Given information:
--- BEGIN ---

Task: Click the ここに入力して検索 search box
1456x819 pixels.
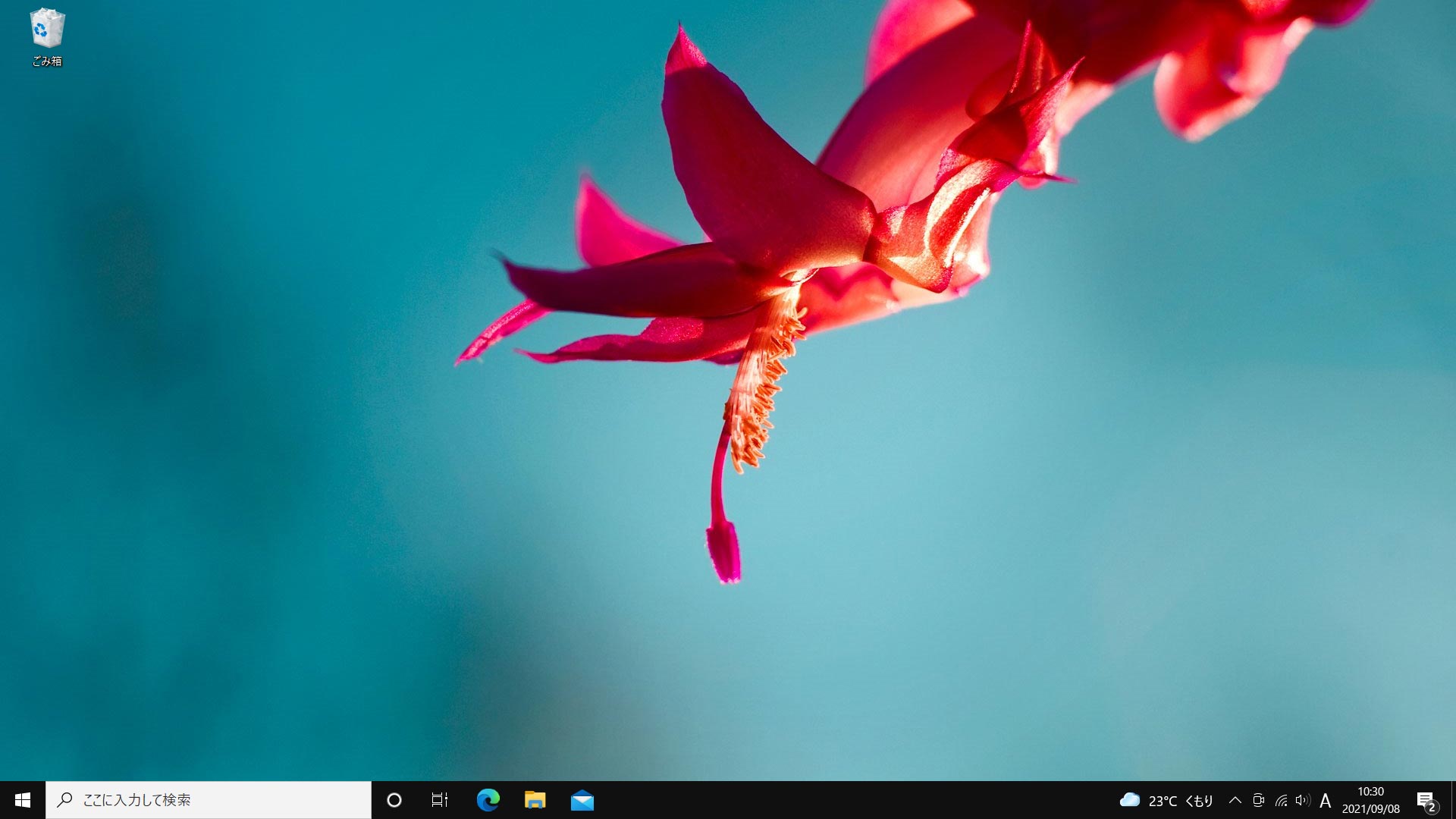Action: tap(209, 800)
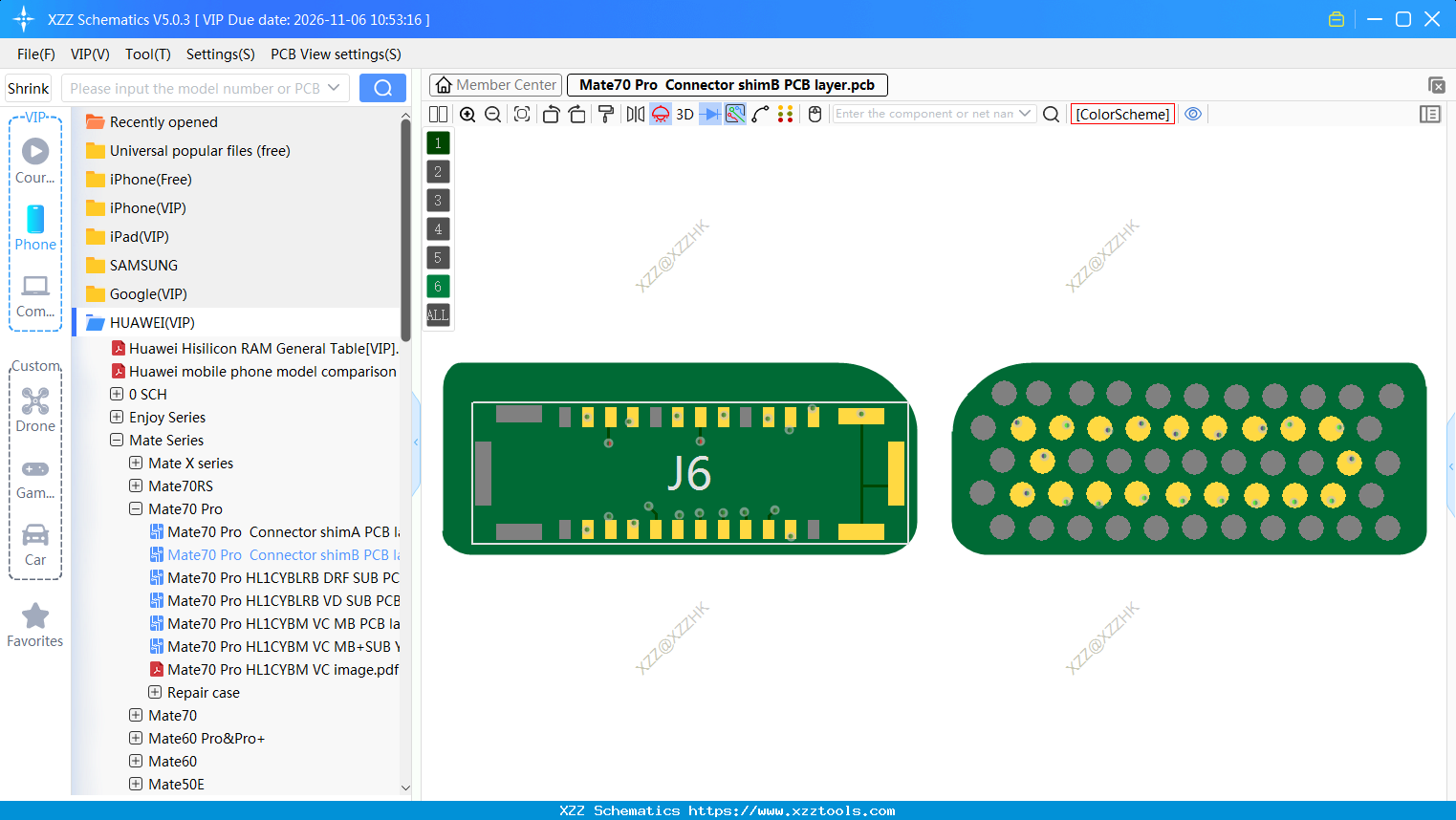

--- END ---
--- BEGIN ---

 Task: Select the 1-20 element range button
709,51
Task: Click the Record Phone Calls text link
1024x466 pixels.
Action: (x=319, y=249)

--- END ---

Exercise task: Give the lines of the data above, from the line containing "Task: Click the ここに入力して検索 search box" through the line containing "Action: tap(209, 800)", as a JSON list of strings with one string per line, omitting blank lines and leaving out the pictures.

The answer:
[
  "Task: Click the ここに入力して検索 search box",
  "1456x819 pixels.",
  "Action: tap(209, 800)"
]